As reformas só são fecundas quando penetram no espírito dos povos e sobre ele resvalam sem tocá-los, como a areia seca nas rochas inclinadas; quando a rudeza, a sensualidade ou o egoísmo da alma pública resistem ao influxo de melhoria das práticas que só se acata em forma e nome.
De que vale organizar regras, graduar cursos, repartir textos, levantar prédios, acumular estatísticas, se os que se ocupam desse trabalho são mestres vencidos na dura e agreste batalha da vida, ou jovens descontentes e impacientes que chegam como os pássaros de fora da escola, e têm seu emprego nela como um castigo imposto por sua pobreza, como aborrecida prisão de sua juventude, como uma carga incômoda? Não só se vê a existência principalmente pelo aspecto da necessidade de seu trabalho ser o suficiente para suas necessidades, mas pelo fato de ver exclusivamente sob esse aspecto. Essa é a preocupação de todos, o medo, a fadiga. Disso padeceram sem cessar, e disso padecem o legislador que organiza os cursos, o especialista que os aconselha, o professor que irá ensinar. E isso eles proveem para evitar a angústia que têm sentido, para dar ao aluno os meios elementares de lutar pela vida com algum êxito. Enganam-se com os meios, mas tentam. Ler, escrever, contar: isso é tudo que a eles parece que as crianças precisam saber. Mas o que ler se não se instila a afeição pela leitura, a convicção de que ela é saborosa e útil, o prazer de ir erguendo a alma com a harmonia e a grandeza do conhecimento? A quem escrever se não se nutre a mente de ideias nem se aviva o gosto por elas? Contar sim, isso ensinam aos montes. Todavia, as crianças não sabem ler uma sílaba, enquanto já se ensinou às criaturas de cinco anos a contar de memória até cem.

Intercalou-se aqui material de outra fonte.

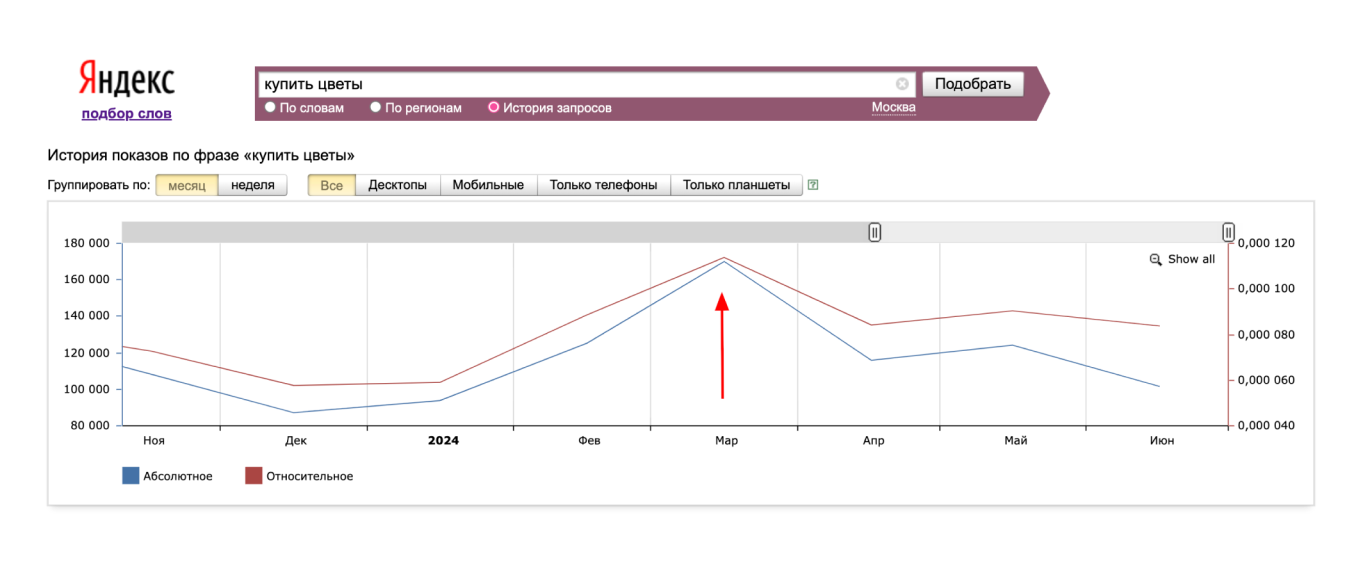Group data by месяц
Viewport: 1360px width, 569px height.
click(x=186, y=185)
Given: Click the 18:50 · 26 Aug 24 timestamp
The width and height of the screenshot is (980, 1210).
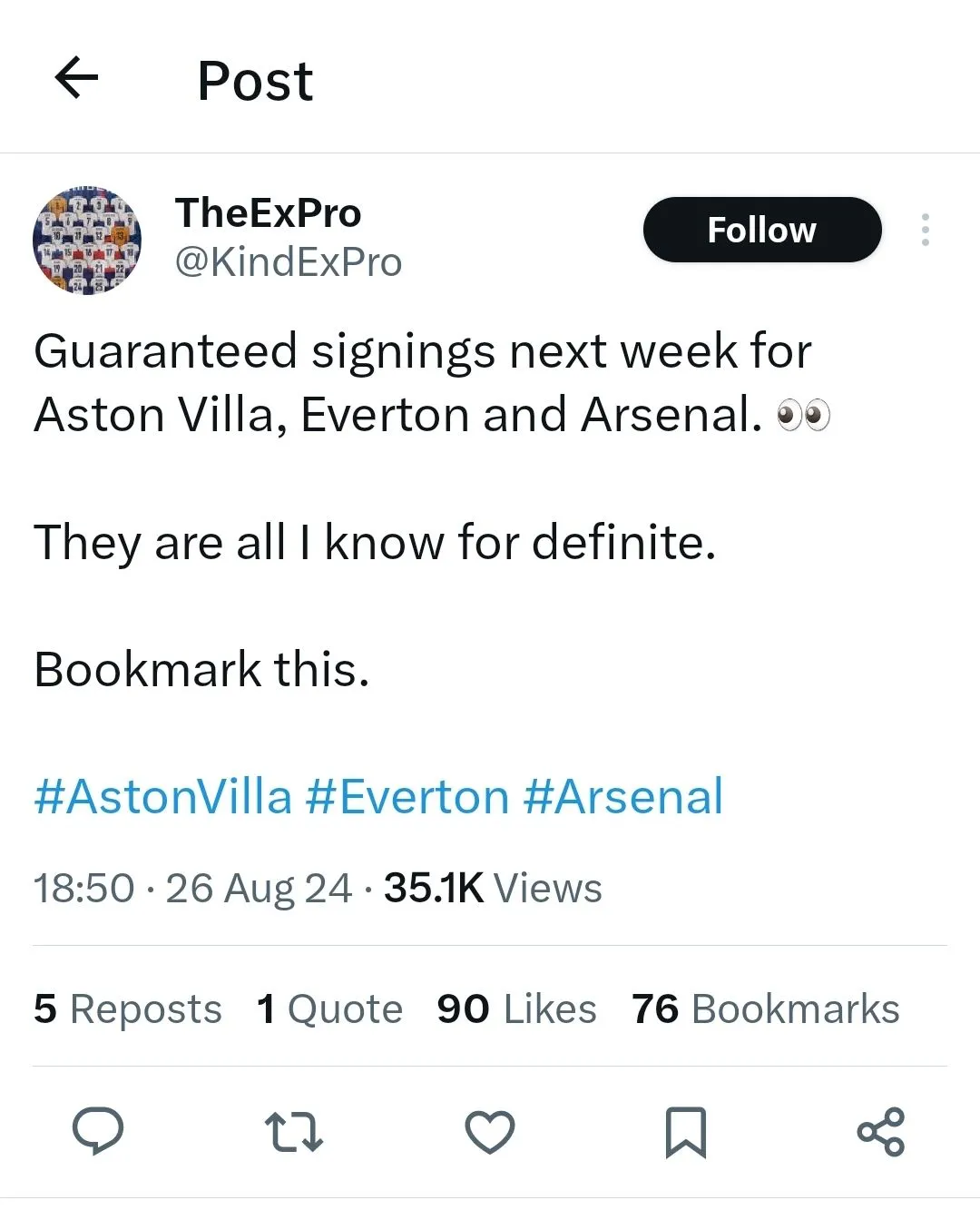Looking at the screenshot, I should coord(192,888).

De memória! Assim raspam os intelectos, como as cabeças. Assim sufocam a personalidade da criança, em vez de facilitar o movimento e a expressão da originalidade que cada criatura traz em si. Assim, produzem uma uniformidade repugnante e estéril, uma espécie de desocupação das inteligências. Em vez de por diante dos olhos das crianças os elementos vivos da terra em que pisam, os frutos que ela cria e as riquezas que guarda, os modos de fomentar aqueles e extrair estas, a maneira de livrar a saúde do corpo dos agentes e influências que o atacam, e a beleza e superior conjunto das formas universais da vida, assim inoculando, no espírito das crianças, a poesia e esperança indispensáveis para levar com virtude a faina humana, em vez disso os empanturram nestas escolas com limites de estados e fileiras de números, de dados ortográficos e definições de palavras!

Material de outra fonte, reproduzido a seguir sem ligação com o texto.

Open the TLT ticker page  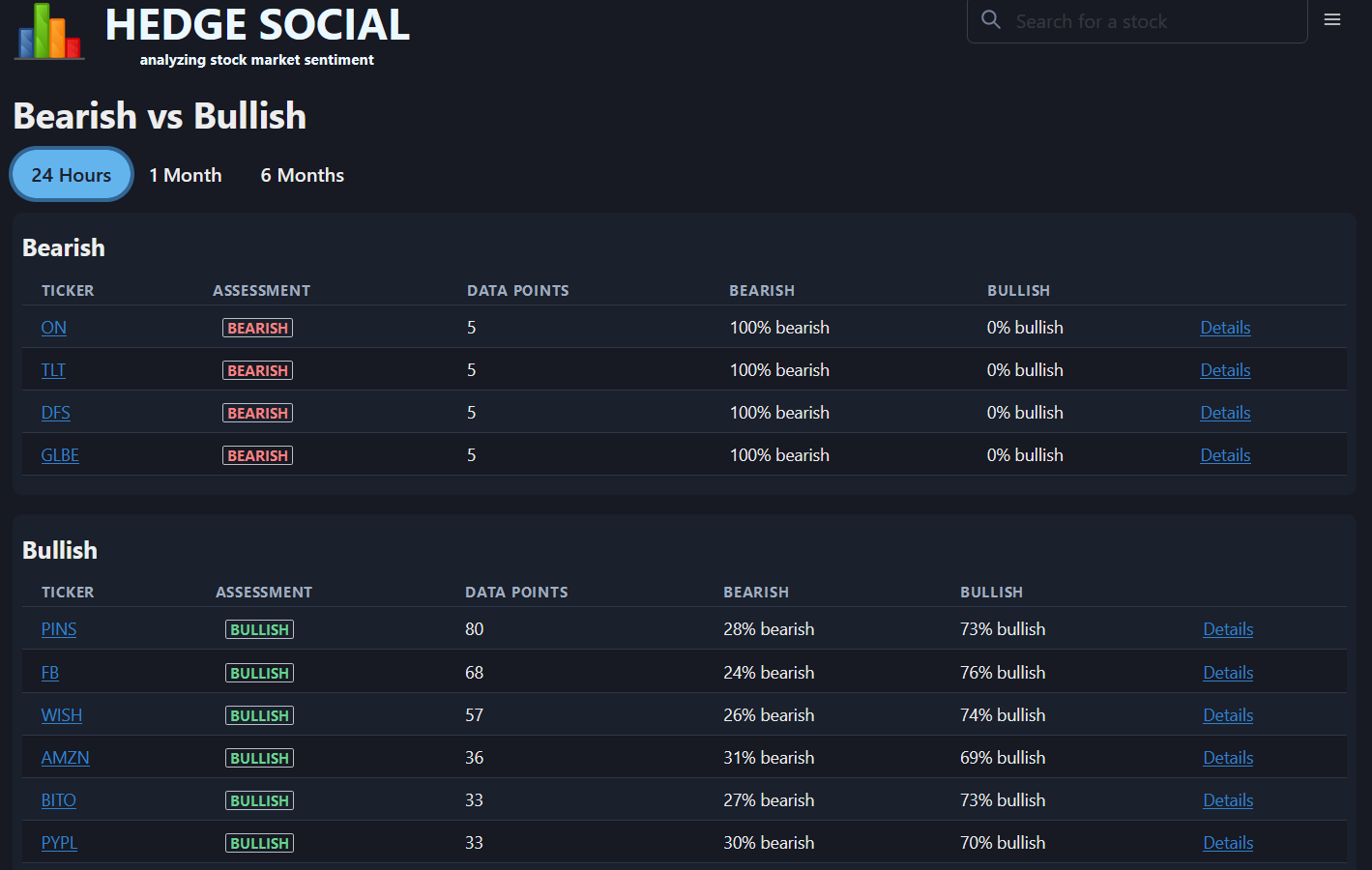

O remédio está em desenvolver a inteligência, de uma só vez, a inteligência do aluno e suas qualidades de amor e paixão com um ensino organizado e prático dos elementos ativos da existência em que há de combater e a maneira de mobilizá-los e utilizá-los. O remédio está em mudar corajosamente a instrução de verbal para experimental, de retórica para científica, em ensinar ao aluno, ao lado do abecedário das palavras, o abecedário da natureza; em extrair disso – ou em dispor as coisas de modo que os estudantes o façam, esse orgulho de ser homem e essa constante e sadia impressão de majestade e eternidade que vêm como das flores o aroma, do conhecimento dos agentes e funções do mundo ainda na tenra infância em que o haveriam de reduzir à educação elementar.
Homens vivos, homens diretos, homens independentes, homens amantes! Isso há de se fazer nas escolas, que agora não se faz.
REFERÊNCIA:
MARTÍ, José. Textos selecionados. In: NASSIF, Ricardo; SANTOS, Eduardo (Org.). José Martí. Recife: Fundação Joaquim Nabuco; Editora Massangana, 2010 (Coleção Educadores MEC).